Cucumis sativus.
The reference garden cucumber in North America for five decades. Developed in 1976 by the breeder Henry Munger at Cornell University — hence the "76" marking the release year — it came out of a long crossing program aimed at uniting in a single variety resistance to several major diseases that traditionally ruin cucumbers: scab, powdery mildew, downy mildew and mosaic virus. The result: an open-pollinated, productive and robust cultivar that has let home gardeners and organic market growers succeed with their cucumbers without resorting to pesticides or patented hybrids.
Long, straight fruits 20 to 22 cm, a uniform dark green, with smooth tender skin that needs no peeling. White, firm, crunchy, juicy flesh, mild and fresh in flavour with no trace of bitterness — a cucumber frankly superior to what you find at the grocery store. Perfect sliced in a salad, in sticks with tzatziki, slipped into a sandwich, turned into pickles when harvested younger, or blended into gazpacho with yogurt and dill on heatwave days. Vigorous climbing plant that produces continuously from mid-July to frost, provided you pick regularly.

### SOURCE DATA
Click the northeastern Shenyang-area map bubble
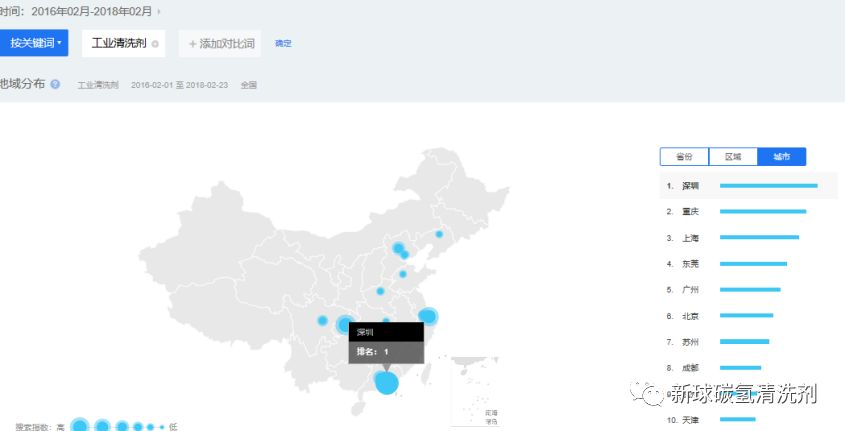 (439, 234)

### WHAT YOU WILL DO
1. Decide whether each statement agrees with the cucumber description. For each, answer yes or no and quote the deciding words. (a) The variety was developed at Cornell University in 1976. (b) The fruit's skin has to be peeled before eating. (c) The plant stops producing in mid-July.
2. Extend the cucumber description beyond its final sentence.

### TASK ANSWERS
1.
(a) Yes: "Developed in 1976 by the breeder Henry Munger at Cornell University"
(b) No: "smooth tender skin that needs no peeling"
(c) No: "produces continuously from mid-July to frost"

2.
Grower's tip: Cucumber hates being moved — its roots are fragile and it broods for a long time over a rough transplant. If you start indoors (3 to 4 weeks before planting out, no more), use biodegradable pots that go straight into the ground. Otherwise, direct-sow in early June once the soil is well warmed. Install a trellis — it improves air circulation (and so disease resistance, already good), keeps the fruits straight and clean, and makes harvesting far easier — much better than hunting for cucumbers in a tangle of leaves on the ground.
- Open-pollinated. Stable variety, reproduces faithfully. Monoecious, bee-pollinated: crosses with other nearby cucumbers — isolate for seed saving.
- Height: climbing stems 1.5 to 2 m, to be trellised.
- Maturity: 60 to 70 days after transplant.
- Exposure: full sun.
- Rich, deep, well-drained soil, kept cool with good mulching. Space plants 40 to 50 cm apart on the trellis.
- Start indoors 3 to 4 weeks before last frost in biodegradable pots, or direct-sow in early June once the soil is at 18 °C minimum. Harvest regularly (every 2 to 3 days at peak production) to stimulate the formation of new fruits.